══ Te lezen fragment
Zorg ervoor dat u de boorhouder met één hand op
de huls van de boorhouder vastmaakt, en met één
hand het gereedschap vasthoudt voor maximale
stevigheid.
Om het accessoire weer los te maken herhaalt u
stappen 1 en 2 hierboven.
Voor gebruik
• Zorg dat de accu (helemaal) is opgeladen.
• Zorg dat de accu goed op de plaats zit.
• Plaats het juiste boortje.
• Markeer de plaats waar het gat moet worden
geboord.
BEDIENING
WAARSCHUWING: Om het gevaar
op ernstig persoonlijk letsel te
verminderen, zet u het gereedschap
uit en ontkoppelt u de accu,
voordat u enige aanpassing maakt
of hulpstukken of accessoires
verwijdert/installeert. Het onbedoeld
opstarten kan letsel veroorzaken.
Aanwijzingen voor gebruik
WAARSCHUWING:
• Neem altijd de veiligheidsinstructies
in acht en houdt u aan de geldende
voorschriften.
• Let op de eventueel aanwezige gas-,
water- en elektriciteitsleidingen.
• Forceer de machine niet. Overmatige
druk op de machine versnelt het boren
niet maar resulteert juist in slechtere
prestaties en voortijdige slijtage van de
machine.
Juiste positie van de handen (afb. A, G)
WAARSCHUWING: Om het risico op
ernstig persoonlijk letsel te verminderen,
dient u ALTIJD de handen in de juiste
positie te hebben, zoals afgebeeld.
WAARSCHUWING: Om het risico op
ernstig persoonlijk letsel te verminderen,
houdt u het ALTIJD stevig vast,
anticiperend op een plotseling reactie.
════
══ Aangeleverde regels
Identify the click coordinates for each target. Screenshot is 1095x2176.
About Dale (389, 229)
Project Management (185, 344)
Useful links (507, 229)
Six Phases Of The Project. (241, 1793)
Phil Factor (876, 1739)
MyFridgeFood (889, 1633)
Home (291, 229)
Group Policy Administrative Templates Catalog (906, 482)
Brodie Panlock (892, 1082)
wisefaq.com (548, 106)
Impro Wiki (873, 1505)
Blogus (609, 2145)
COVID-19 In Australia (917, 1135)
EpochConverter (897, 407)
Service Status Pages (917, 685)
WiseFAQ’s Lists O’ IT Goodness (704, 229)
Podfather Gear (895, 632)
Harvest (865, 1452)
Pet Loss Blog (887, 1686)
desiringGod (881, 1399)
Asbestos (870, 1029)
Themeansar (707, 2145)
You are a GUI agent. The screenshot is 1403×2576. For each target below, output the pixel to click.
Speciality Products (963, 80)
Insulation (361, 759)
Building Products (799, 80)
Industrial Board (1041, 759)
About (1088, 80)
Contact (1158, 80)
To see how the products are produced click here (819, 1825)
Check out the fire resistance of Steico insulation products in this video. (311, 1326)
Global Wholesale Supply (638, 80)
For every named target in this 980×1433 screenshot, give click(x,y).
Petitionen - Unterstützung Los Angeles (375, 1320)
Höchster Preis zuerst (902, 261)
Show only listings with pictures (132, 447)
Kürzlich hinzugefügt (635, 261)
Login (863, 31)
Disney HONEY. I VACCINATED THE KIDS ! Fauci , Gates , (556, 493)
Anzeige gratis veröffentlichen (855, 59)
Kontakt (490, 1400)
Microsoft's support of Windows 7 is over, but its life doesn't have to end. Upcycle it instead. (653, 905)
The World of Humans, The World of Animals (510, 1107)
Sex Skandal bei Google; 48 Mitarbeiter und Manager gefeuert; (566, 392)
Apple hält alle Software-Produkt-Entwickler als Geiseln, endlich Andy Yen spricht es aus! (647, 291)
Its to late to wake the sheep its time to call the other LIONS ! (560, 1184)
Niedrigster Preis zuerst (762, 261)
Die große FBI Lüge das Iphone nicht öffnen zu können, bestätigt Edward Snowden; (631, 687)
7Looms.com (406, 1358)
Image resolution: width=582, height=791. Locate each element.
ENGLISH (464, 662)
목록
════
• Korte opdracht 1: Schrijf uit de gebruiksaanwijzing letterlijk alles over vanaf "Zorg ervoor dat" tot en met "de plaats zit.".
• Korte opdracht 2:
Beantwoord de volgende vragen over de gebruiksaanwijzing.
(a) Wat moet u vóór gebruik markeren?
(b) Op welke leidingen moet u letten?
(c) Waartoe leidt overmatige druk op de machine?
• Korte opdracht 3: Pak de gebruiksaanwijzing weer op waar die eindigt en schrijf verder.

• Uitvoer 1:
Zorg ervoor dat u de boorhouder met één hand op
de huls van de boorhouder vastmaakt, en met één
hand het gereedschap vasthoudt voor maximale
stevigheid.
Om het accessoire weer los te maken herhaalt u
stappen 1 en 2 hierboven.
Voor gebruik
• Zorg dat de accu (helemaal) is opgeladen.
• Zorg dat de accu goed op de plaats zit.

• Uitvoer 2:
(a) De plaats waar het gat moet worden geboord.
(b) Op eventueel aanwezige gas-, water- en elektriciteitsleidingen.
(c) Tot slechtere prestaties en voortijdige slijtage van de machine. Het boren gaat er niet sneller door.

• Uitvoer 3:
De juiste positie van de handen betekent één hand
aan de zijhandgreep (9), terwijl u met de andere hand
de hoofdgreep (8) vasthoudt.
In- en uitschakelen (afb. A, E)
• Druk op de schakelaar (1) om de machine te
starten. Het toerental van de machine wordt
bepaald door de druk die op de schakelaar
wordt uitgeoefend.
• Stop de machine door de schakelaar los te
laten.
• Schuif de L/R-schakelaar (2) in de middenstand
om de machine in de UIT-stand te blokkeren.
Werken met de schroevendraaier
Selecteer het gewenste bereik voor de snelheid/het
aanhaalmoment met de versnellingshendel met drie
standen bovenop het gereedschap en maak een
keuze die past bij de snelheid en het aanhaalmoment
voor de geplande werkzaamheden. Zet het gewenste
accessoire voor het aanschroeven in de boorkop,
zoals u dat zou doen met een boortje. Zet de
stelkraag aanhaalmoment (afb. A, 4) in de gewenste
stand. Probeer in een stuk afvalhout of op een
onzichtbare plek of u de kraag van de boorhouder in
de juiste stand hebt gezet.
Werken met de boor
1. Selecteer het gewenste bereik voor de snelheid/
het aanhaalmoment met de versnellingshendel
en maak een keuze die past bij de snelheid
en het aanhaalmoment voor de geplande
werkzaamheden.
2. Voor HOUT, gebruikt u draaibitjes, speedboren,
spiraalboren of gatenzagen. Voor METAAL,
gebruikt High Speed-boortjes of gatenzagen.
Gebruik een snijvloeistof wanneer u in metalen
boort. De uitzonderingen zijn gietijzer en messing,
deze moeten droog worden geboord.
3. Oefen met het bitje altijd druk uit in een rechte
lijn. Oefen zo veel druk uit dat het bitje zich in het
materiaal blijft vreten, maar duw niet zo hard dat
de motor vastloopt of het bitje wordt gebogen.
4. Houd het gereedschap stevig met beide handen
vast zodat u de draaibeweging van de boortje
kunt beheersen.
5. LOOPT DE BOOR VAST, dan is dat meestal
het gevolg van overbelasting. LAAT DE
TREKKER ONMIDDELLIJK LOS, haal het
bitje uit het werk en bepaal wat de oorzaak
van het vastlopen is. KLIK DE SCHAKELAAR
NIET AAN EN UIT IN EEN POGING EEN
VASTGELOPEN BOORMACHINE WEER OP
GANG TE HELPEN — HIERDOOR ZOU U DE
BOORMACHINE KUNNEN BESCHADIGEN.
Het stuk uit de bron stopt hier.